Monday, September 15, 2014

Job season round-up

Since the MLA's Job Information List went live last week--and since I apparently have nothing new or interesting to say just now--I thought I'd collect in one handy location my musings and bits of advice from years past:

Why you should stop freaking out already about whether a particular job has an inside candidate.

How to be competitive for a "middle-class job"--that is, the kind of place that values teaching and research about equally. (Somewhat related: ways of parsing the differences among institutions, beyond looking at teaching load.)

What not to sweat about the conference interview.

A peek (or two, or three) into how the job search feels to those inside a hiring department or committee.

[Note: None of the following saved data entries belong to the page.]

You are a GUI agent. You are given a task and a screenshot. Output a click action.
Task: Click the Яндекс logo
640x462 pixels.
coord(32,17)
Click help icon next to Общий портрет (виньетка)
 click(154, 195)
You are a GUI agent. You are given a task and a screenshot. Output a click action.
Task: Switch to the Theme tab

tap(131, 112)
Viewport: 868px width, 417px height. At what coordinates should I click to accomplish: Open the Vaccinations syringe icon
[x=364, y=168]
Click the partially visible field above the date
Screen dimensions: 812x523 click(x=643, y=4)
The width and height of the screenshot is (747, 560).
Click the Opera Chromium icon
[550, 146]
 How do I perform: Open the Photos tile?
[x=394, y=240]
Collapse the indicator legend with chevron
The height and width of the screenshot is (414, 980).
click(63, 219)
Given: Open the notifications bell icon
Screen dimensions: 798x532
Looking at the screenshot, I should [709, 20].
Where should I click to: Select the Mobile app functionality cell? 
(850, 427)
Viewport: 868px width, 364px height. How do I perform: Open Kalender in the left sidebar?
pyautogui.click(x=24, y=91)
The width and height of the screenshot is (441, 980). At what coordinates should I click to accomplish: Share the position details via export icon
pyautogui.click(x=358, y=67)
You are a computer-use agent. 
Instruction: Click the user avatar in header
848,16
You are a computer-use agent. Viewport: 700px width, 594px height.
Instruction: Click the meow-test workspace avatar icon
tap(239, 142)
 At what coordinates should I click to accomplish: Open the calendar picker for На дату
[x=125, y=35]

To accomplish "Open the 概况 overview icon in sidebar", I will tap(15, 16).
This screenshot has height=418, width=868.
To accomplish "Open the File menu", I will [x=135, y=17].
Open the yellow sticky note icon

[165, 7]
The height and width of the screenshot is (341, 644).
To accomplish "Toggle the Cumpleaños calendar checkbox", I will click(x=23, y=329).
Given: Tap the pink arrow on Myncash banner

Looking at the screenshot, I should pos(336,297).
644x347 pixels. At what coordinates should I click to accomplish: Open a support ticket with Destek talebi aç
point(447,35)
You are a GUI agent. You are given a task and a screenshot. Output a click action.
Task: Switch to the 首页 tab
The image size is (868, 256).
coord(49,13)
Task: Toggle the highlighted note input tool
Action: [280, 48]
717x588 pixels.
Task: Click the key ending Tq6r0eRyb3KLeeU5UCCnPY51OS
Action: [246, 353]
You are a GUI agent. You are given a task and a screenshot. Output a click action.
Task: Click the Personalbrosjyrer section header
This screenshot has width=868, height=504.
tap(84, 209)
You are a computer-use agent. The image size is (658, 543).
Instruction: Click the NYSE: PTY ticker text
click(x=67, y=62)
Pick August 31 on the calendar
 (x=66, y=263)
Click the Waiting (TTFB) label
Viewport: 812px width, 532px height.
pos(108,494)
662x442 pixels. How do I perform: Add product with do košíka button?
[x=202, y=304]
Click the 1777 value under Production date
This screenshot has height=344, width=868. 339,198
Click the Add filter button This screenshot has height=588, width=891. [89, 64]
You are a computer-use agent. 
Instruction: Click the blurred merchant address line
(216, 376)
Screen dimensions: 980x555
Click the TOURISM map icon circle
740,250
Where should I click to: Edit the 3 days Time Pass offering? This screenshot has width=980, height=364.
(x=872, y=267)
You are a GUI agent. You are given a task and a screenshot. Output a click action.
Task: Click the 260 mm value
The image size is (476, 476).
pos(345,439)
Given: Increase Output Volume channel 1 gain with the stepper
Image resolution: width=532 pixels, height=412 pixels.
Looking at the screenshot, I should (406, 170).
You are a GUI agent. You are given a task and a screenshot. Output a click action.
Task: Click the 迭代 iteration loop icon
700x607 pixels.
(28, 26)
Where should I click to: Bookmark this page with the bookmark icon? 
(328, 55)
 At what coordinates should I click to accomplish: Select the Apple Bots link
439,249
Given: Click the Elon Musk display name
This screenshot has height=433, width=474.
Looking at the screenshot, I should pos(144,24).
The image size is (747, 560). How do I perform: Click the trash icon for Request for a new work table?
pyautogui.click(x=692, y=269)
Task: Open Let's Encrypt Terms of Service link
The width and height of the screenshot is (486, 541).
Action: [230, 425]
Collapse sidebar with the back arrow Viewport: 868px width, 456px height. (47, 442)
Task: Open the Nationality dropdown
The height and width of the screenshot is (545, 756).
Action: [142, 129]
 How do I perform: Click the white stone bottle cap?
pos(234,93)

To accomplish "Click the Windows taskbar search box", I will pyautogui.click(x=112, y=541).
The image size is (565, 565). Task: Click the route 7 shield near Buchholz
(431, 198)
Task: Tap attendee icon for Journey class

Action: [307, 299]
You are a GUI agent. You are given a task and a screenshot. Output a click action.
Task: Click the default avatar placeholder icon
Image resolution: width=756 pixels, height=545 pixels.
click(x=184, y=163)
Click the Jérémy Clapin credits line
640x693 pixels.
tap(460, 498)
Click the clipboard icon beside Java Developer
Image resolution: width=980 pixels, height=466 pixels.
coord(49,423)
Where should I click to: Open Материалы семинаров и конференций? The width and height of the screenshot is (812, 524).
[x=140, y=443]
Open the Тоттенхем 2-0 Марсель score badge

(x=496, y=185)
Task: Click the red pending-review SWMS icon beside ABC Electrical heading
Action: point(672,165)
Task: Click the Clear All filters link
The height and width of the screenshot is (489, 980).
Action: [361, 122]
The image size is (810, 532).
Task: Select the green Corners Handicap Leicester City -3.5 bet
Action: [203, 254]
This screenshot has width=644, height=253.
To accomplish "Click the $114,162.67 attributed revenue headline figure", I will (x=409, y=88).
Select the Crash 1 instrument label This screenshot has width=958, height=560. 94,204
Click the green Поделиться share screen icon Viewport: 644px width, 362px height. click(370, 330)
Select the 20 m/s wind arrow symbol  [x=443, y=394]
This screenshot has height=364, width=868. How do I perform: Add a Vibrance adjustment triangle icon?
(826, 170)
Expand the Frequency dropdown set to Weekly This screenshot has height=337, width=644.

And just for fun: why the job list still fascinates and unsettles me, every damn year, whether I'm applying or not.

*

Looking through the posts I've tagged as "The Academic Job Market," I see they provide less concrete advice than I'd thought. Other bloggers have covered a lot of this ground before (last year, Notorious Ph.D. wrote a series of posts about the component parts of the job search, and the year before, Bardiac did the same)--but if there are any topics my readership would like to see me tackle, leave a note in the comments and I'll see what I can do.

Good luck out there, kids. We're pulling for you.


2 comments:

random grad student said...

I'd be very interested to hear your take on the humanities postdoc--its place, how to get one, how search committees at different institutions view them when you're applying to a tenure-track job.

Among my friend on the market, there seems to be some serious divisions: a lot of people (those, like myself, who apply to everything), are going for them, but a bunch of people (often for family/relationship reasons), have decided not to apply. They'd rather adjunct for a few years while on the job market, to prevent moving a few times. I'm on the other side of the fence: I'd love to spend a year or two in some new and fascinating cities.

It looks to me like the kinds of postdocs out there break down very loosely into three types: the (often Mellon-funded) themed or teaching postdoc that's available at a variety of different institutions; the rare "Society of Fellows" bird, usually at an Ivy League, and, even more rarely, the UK JRF, which I used to assume only went to Brits until a friend got one last year.

Any insight you have on how to be competitive for these, and how search committees think about them, would be helpful!

Flavia said...

RGS:

Ooh, that's a good one--and something that I admit I haven't thought about in a long time (though that won't stop me from giving advice!). I'll tackle this issue soon, with what little I do know and what I've seen, and see whether my readers can't pitch in more knowledgeably. Thanks!